See also our guides for corresponding projects:

For those who want to get introduced to the Rizin codebase and practices, we recommend to pick one of the easy issues for Rizin or Cutter to start with.

License

Rizin is modular: this means that it aims to make all the elements and features easily reusable from other projects. The choice of LGPL3 as a license is the minimum requirement to get code merged in Rizin. Contributors can choose Apache, BSD, MIT, Public Domain, or other similar licenses. The reason to exclude GPL as a valid license for the project is because we aim to support proprietary software that uses Rizin, while protecting our free codebase.

Instructions for participants

It is a requirement that participants who want to apply to the Rizin project for the Google Summer of Code 2022 should submit a small pull request accomplishing one of the microtasks (see below) as part of their application. Though you can also choose any of the GitHub issues for Rizin if they are big enough to be a qualification task, and still small enough to be finished no more than in a couple of weeks. To help participants to understand how to contribute to the project there are issues marked as “good first issue” for both Rizin and Cutter.

Programming languages

Most of Rizin is written in C (conforming C99 standard) and hence we expect participants to be familiar with C programming language. For some of our tasks or microtasks, such as rz-pm, they should know the Go programming language. For the Cutter tasks, it is a requirement to know C++ and Qt framework basics.
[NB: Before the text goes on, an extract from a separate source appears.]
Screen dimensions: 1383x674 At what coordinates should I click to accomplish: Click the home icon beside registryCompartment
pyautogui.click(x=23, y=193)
  1. Read Google’s instructions for participating
  2. Grab any of the project from the list of ideas that you’re interested in (or propose your own).
  3. Write a first draft proposal using Google Docs and our template and ask one of the mentors or administrators to review it with you.
  4. Submit it using Google’s web interface.
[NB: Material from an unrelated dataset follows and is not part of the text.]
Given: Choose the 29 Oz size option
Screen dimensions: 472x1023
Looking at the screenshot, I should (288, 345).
Participant proposal guidelines

  1. Keep it simple enough to fit in no more than a couple of pages. Try to be clear and concise in your writing.
  2. Try to split the entire GSoC period into tasks, and each task into subtasks. It helps us to understand how you plan to accomplish your goals, but more importantly, it’ll help you to understand the task deep enough before starting, and prioritize important things to do first.
  3. Please note how much time a day/week you are able to spend on this project.
  4. Please specify which category you apply for - medium task or extended deadline one.
  5. Specify your timezone, since so we can assign you a mentor in the same one, to ease communication.
  6. Submit your proposal early, not in the last minute!
  7. Be sure to choose a “backup” idea (the second task you want to do), so that conflicts (two participants for one task) can be resolved.

Project Ideas

Rizin

RzIL uplifting migration (350 hour project)
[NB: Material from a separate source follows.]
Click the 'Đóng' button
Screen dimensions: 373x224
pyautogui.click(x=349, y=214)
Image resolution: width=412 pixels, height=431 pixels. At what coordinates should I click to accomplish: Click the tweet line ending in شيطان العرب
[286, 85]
Rizin has had an intermediate language for over a decade. Major architectures are supporting uplifting to ESIL. During the RSoC 2021, the initial version of the new intermediate language, which is based on the BAP’s Core Theory was implemented. In the following months it was improved and some of the architectures were ported to use RZIL instead of ESIL. The main goal of this project is to finish the migration of one or more existing architectures that still use ESIL or add a RzIL support for the architectures that hadn’t any uplifting at all.

Tasks

  • Implement a RZIL uplifting for any non-trivial architecture, preferably that is supported by ESIL already
  • Improve the integration with analysis (variables and types differences) for the chosen architecture
  • Write the test cases for Rizin regression tests and improve the results.
  • Update and use rz-tracetest for the chosen architectures
  • Implement necessary commands and APIs in Rizin for visual representation of the IL tree
  • Implement standard and graph views in Cutter for the IL output (optional)

Due to the sensivity of uplifting to the precision, it’s important to follow these steps:

  • For every single lifted opcode, have at the very least one asm test in test/db/asm/... containing the IL to detect changes when the code is changed and have it type-checked. This should produce 100% coverage on the lifter C code (except e.g. malloc() error handling).
  • Run rz-tracetest on real traces. It’s also possible to write custom assembly programs that execute specific obscure instructions where it’s hard to be sure that they were implemented correctly on many random inputs and then feed these executions into rz-tracetest.
  • Few rz-test command tests that emulate some code snippets in rizin. For example a simple decryption loop to check the overall integration in rizin, or for specific edge cases (like running a division by zero).

Skills

The participant should know C and bits of C++ as well as be familiar with basics of the program analysis. Having an experience with other intermediate language, SAT/SMT, and mathematical logic is a plus.

Difficulty

Medium

Benefits for the participant

The participant will understand the state of the art of intermediate languages research, it’s relation to the mathematical logic, SMT, and program analysis. Moreover, the participant will become familiar with the both symbolic and concrete emulation during the implementation process.

Benefits for the project

Migrating most architectures will help to deprecate and remove outdated ESIL and will help improving the analysis precision. Adding uplifting for new architectures that weren’t even supported by ESIL will imrove the analysis to even greater degree.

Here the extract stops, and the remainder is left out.